We can plot the frequency distributions for these. For a standard roll, i.e. just the first draw, we should expect a roughly uniform distribution across all values.

ggplot(data.frame(draws), aes(x = draw_1)) + 
  geom_bar(col = "black") + 
  theme_bw()

Because of the very large number of rolls, we do see the distribution has mostly converged to the expected uniform distribution of the population.

For advantage:

ggplot(data.frame(draws), aes(x = advantage)) + 
  geom_bar(col = "black") + 
  theme_bw()

In this case, we have a PMF that is linear in \(x\). The PMF thus resembles \(P(X=x) = a+bx : 1 \leq x \leq 20\), where the probability of \(X=x\) is greater and greater for each increasing value of \(x\). Solving a simple system of equations using the \(P(X=1)\) and \(P(X=20)\), I have calculated \(a\approx-0.0025\) and \(b\approx0.005\). This could also be solved using linear regression. To do that, I get the proportions of roll results from the advantage rolls and regress that proportion on the roll value.

df <- data.frame(table(draws[, "advantage"]) / n)
colnames(df) <- c("x", "p_x")
df$x <- as.numeric(df$x)  # `table` produces a factor for this value
lm(p_x ~ x, data = df)

Call:
lm(formula = p_x ~ x, data = df)

Coefficients:
(Intercept)            x  
  -0.002506     0.005001  

For disadvantage:

ggplot(data.frame(draws), aes(x = disadvantage)) + 
  geom_bar(col = "black") + 
  theme_bw()

We can repeat the process used for advantage to calculate the parameters for the disadvantage distribution:

df <- data.frame(table(draws[, "disadvantage"]) / n)
colnames(df) <- c("x", "p_x")
df$x <- as.numeric(df$x)
lm(p_x ~ x, data = df)

Call:
lm(formula = p_x ~ x, data = df)

Coefficients:
(Intercept)            x  
   0.102383    -0.004989  

Then I compute the mean and standard deviation of each:

results <- data.frame(
  type = c("Standard", "Advantage", "Disadvantage"),
  mean = c(mean(draws[, "draw_1"]), mean(draws[, "advantage"]), mean(draws[, "disadvantage"])),
  sd = c(sd(draws[, "draw_1"]), sd(draws[, "advantage"]), sd(draws[, "disadvantage"]))
)

results
          type     mean       sd
1     Standard 10.50629 5.761983
2    Advantage 13.82537 4.705335
3 Disadvantage  7.18243 4.711922

It’s pretty clear that advantage and disadvantage substantially affect the average result. We can quantify that difference using a t-test to measure difference in means. For advantage:

t.test(draws[, "advantage"], draws[, "draw_1"])

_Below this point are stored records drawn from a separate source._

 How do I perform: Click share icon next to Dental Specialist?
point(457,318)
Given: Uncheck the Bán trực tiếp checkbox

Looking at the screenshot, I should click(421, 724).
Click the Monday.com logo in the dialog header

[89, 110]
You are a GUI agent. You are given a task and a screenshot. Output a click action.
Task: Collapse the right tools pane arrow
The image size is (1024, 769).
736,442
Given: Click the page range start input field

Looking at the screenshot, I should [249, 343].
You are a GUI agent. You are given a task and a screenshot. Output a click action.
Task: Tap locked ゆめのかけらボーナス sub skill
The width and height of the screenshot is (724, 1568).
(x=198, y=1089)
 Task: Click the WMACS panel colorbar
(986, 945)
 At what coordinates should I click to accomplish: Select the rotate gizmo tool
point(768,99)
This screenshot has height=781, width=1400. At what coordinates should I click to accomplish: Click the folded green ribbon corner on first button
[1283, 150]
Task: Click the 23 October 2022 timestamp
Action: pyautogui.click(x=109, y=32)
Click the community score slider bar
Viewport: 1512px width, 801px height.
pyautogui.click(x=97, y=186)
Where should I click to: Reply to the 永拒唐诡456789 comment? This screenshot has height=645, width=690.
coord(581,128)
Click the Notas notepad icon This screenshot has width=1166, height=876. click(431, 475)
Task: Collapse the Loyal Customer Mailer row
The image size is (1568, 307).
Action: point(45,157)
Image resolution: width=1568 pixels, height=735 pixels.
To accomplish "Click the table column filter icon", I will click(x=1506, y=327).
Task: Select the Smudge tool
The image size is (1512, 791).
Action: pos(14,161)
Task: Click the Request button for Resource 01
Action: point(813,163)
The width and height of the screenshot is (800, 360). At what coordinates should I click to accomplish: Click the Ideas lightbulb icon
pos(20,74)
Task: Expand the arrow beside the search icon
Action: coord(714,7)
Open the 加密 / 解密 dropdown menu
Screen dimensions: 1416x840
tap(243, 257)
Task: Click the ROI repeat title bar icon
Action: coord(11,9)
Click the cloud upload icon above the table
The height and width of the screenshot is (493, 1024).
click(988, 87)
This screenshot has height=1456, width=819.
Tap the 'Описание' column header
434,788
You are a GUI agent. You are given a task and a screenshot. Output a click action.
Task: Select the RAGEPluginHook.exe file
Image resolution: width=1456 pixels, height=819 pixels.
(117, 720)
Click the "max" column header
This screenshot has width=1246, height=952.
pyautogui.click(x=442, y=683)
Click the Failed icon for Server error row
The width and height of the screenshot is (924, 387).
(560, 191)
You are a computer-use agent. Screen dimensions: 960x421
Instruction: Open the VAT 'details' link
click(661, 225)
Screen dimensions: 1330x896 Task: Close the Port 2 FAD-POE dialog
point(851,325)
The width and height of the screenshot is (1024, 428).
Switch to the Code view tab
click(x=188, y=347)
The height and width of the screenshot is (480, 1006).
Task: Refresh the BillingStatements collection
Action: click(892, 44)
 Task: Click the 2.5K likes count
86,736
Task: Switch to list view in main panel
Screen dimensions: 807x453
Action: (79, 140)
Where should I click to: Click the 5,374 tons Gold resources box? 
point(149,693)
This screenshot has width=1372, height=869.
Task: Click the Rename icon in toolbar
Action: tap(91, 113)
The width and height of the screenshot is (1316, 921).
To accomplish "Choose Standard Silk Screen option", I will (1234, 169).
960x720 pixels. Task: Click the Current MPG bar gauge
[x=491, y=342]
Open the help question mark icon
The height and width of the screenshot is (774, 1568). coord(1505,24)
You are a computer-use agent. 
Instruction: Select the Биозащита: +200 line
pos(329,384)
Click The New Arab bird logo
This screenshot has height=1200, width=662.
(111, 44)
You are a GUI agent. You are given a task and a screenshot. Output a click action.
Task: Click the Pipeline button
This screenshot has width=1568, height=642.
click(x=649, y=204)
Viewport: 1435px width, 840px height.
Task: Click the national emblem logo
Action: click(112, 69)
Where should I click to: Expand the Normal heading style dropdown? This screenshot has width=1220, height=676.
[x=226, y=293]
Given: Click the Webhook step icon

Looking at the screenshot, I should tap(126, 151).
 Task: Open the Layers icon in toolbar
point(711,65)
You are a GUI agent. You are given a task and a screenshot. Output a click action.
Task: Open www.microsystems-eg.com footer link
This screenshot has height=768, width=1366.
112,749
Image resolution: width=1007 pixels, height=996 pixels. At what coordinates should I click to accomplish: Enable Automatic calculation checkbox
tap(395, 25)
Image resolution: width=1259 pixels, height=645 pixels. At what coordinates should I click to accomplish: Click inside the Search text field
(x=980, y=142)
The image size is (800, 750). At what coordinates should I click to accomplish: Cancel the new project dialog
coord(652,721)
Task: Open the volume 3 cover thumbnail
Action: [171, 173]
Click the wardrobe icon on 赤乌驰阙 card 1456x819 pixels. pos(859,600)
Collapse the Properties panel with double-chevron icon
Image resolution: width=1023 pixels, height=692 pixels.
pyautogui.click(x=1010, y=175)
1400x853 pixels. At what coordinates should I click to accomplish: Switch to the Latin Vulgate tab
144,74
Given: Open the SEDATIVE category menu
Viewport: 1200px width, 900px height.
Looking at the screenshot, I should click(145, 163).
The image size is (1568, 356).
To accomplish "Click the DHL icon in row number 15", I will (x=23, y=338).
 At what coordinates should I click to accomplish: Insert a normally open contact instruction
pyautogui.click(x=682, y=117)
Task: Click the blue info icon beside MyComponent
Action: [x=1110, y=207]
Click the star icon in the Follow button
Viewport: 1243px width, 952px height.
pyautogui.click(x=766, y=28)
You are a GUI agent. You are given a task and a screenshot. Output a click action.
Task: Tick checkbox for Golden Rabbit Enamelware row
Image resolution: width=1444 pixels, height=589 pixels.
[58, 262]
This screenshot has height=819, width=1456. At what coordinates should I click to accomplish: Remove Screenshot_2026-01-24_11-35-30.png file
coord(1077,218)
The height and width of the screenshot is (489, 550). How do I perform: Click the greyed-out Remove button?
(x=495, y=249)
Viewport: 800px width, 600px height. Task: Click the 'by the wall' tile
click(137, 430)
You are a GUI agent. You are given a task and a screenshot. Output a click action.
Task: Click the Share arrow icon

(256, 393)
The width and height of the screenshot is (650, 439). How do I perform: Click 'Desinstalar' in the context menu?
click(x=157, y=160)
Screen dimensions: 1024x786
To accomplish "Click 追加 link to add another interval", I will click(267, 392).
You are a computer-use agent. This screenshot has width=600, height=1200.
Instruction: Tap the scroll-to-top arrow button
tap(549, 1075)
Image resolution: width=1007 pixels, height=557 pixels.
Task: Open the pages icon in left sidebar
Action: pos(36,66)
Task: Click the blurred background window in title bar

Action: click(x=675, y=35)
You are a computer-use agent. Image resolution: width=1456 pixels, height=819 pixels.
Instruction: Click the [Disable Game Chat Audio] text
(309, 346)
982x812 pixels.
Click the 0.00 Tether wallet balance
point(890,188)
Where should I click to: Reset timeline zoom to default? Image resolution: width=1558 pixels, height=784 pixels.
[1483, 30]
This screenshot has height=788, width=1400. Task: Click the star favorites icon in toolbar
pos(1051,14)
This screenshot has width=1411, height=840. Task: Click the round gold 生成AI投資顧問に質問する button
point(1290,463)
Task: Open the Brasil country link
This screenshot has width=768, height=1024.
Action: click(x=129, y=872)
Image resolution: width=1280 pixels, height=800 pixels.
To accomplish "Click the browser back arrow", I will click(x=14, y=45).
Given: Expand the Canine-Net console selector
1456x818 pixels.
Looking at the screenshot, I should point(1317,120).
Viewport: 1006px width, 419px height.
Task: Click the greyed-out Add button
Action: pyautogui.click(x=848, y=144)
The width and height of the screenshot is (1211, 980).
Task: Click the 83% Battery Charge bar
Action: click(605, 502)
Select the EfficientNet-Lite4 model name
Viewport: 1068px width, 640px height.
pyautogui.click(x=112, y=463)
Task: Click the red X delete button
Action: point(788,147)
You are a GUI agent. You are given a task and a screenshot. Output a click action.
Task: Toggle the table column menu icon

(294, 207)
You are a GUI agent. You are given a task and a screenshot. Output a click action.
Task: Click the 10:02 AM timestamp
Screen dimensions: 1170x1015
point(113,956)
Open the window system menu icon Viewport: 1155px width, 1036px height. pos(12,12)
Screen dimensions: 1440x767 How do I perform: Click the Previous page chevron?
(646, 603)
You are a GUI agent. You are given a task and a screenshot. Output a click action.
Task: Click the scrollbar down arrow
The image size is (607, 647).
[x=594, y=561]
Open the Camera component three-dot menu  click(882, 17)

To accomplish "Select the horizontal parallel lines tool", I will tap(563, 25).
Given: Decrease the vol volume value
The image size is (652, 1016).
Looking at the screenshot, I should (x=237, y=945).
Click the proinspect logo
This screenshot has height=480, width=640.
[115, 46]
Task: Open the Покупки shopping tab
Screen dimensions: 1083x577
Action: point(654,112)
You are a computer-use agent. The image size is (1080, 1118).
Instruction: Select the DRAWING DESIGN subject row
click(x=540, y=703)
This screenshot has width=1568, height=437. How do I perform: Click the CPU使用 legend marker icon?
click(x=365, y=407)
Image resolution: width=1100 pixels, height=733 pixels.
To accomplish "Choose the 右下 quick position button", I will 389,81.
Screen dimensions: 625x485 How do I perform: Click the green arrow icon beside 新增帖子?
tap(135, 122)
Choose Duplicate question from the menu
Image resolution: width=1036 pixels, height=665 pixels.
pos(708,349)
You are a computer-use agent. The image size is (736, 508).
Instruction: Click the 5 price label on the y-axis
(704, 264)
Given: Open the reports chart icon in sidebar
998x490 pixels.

    Welch Two Sample t-test

data:  draws[, "advantage"] and draws[, "draw_1"]
t = 446.17, df = 1923180, p-value < 2.2e-16
alternative hypothesis: true difference in means is not equal to 0
95 percent confidence interval:
 3.304502 3.333662
sample estimates:
mean of x mean of y 
 13.82537  10.50629 

We get a 95% confidence interval of (3.31, 3.34), and it makes sense that we would get such a tight interval given an n of 1,000,000.

For disadvantage:

t.test(draws[, "draw_1"], draws[, "disadvantage"])

    Welch Two Sample t-test

data:  draws[, "draw_1"] and draws[, "disadvantage"]
t = 446.56, df = 1924170, p-value < 2.2e-16
alternative hypothesis: true difference in means is not equal to 0
95 percent confidence interval:
 3.309267 3.338445
sample estimates:
mean of x mean of y 
 10.50629   7.18243 

So next time, do your best to get advantage however you can, and avoid disadvantage at all costs. The probability of getting a natural 20 with advantage nearly double compared to a standard roll, and the same goes for getting a natural 1 with disadvantage. Happy gaming!